Yes, so we need an evaluation asap. Thanks for pitching in.


----------



## AE316 (Oct 24, 2017)

Some pups change while developing where as from no barking to barking. Maybe it was her way of wanting to interact with them or being protective of your child? When my lunges & barks at other dogs possibly wanting to meet them. I haven't fully looked at her body language when this happens but of course I don't give in cause that's not the proper greet behaviour. A neighbour across the road brought his dog over when mine kept barking & pulling. Did she bite? No. If she sees a bunch of kids running around being noisy I wouldn't be surprised if my dog acted the same. Hard to tell if the puppy wants to just go and play or maybe she got protective of my child. Kids screaming "no no no" during tag or something she does an impulse reaction deeming it a threat. Since you mentioned in your family you bond with other kids and that's now a concern my personal recommendation would be step it back and do baby steps. But based on your lifestyle it seems you cannot help your pup out by doing that. Each puppy is different as it develops one day fine at the park around kids then changes, personally I dunno if I would give up that quick. But again we aren't in your situation observing the behaviour and I'm no expert. And perhaps tests could show something that requires medical attention. But cost of course can be an issue for some. I think it's a gamble with GSDs trying to find one that goes from puppy to old age all the way through behaving well mannered no matter what. Some dogs like humans handle stress different or think a kid screaming is automatically a sign of help when the child is horsing around. 

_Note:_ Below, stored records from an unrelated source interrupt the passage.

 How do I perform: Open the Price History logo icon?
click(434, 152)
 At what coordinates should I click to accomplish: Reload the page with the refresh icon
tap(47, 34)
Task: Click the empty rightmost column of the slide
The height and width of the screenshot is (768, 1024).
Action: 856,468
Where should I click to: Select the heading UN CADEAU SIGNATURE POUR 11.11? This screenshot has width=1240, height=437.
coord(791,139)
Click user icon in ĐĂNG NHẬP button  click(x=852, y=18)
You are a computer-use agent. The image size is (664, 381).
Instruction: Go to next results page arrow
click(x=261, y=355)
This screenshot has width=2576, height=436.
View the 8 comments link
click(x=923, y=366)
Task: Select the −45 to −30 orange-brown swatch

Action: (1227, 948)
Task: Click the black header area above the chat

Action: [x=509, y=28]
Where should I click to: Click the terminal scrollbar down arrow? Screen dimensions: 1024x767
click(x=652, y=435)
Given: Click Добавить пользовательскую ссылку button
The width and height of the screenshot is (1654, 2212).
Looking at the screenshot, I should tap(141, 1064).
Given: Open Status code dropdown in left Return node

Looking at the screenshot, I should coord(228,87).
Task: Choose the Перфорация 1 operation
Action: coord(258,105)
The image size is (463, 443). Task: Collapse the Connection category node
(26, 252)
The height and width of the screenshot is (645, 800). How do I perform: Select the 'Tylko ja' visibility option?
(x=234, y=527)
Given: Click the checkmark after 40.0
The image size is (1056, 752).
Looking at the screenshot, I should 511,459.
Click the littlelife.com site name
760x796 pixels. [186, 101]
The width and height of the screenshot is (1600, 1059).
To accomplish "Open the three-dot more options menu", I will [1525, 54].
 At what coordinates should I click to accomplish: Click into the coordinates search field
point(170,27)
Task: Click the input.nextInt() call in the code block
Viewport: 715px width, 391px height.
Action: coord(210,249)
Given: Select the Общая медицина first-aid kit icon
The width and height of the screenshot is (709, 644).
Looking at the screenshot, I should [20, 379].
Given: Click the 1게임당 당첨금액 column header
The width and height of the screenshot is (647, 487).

Would I wrestle or rough house with my kids in front of my dog? I dunno. Is the puppy able to tell when I tickle my kids and they laugh hard it's not a threat? If I do it and she barks with lunging at 5 months I could tell her we are just playing and laugh, but she most likely doesn't understand. What if my kid's friend comes over & does the same thing? My trainer would probably advise me either not to act that way in front of the puppy or put her in the crate when wanna do things. I'll have to ask this weekend.


----------



## David Winners (Apr 30, 2012)

volumedown said:


> Sorry, but the rescues didn't turn me down because of me, they did it for them. Nobody wants a dog who can severely injure a child. Ava was awesome with anyone up until one day, a sharp sudden change in behavior as IF something happened, but it didn't. That's the issue here, there's something 'wrong' in her brain the same way a person can have severe public anxiety, but most do not. I am not talking about a dog who's never liked people or I got from a shelter that had "doesn't like kids" written on their card. I am talking about a sharp change in behavior and a rapid development of dislike in kids. Have you seen your dog chase after a rabbit, small animal? That's how she acts with kids, who aren't even paying her any attention or looking at her. Almost as if her prey drive switched over to humans. ANYTHING I've read on that indicates that's a pretty severe problem.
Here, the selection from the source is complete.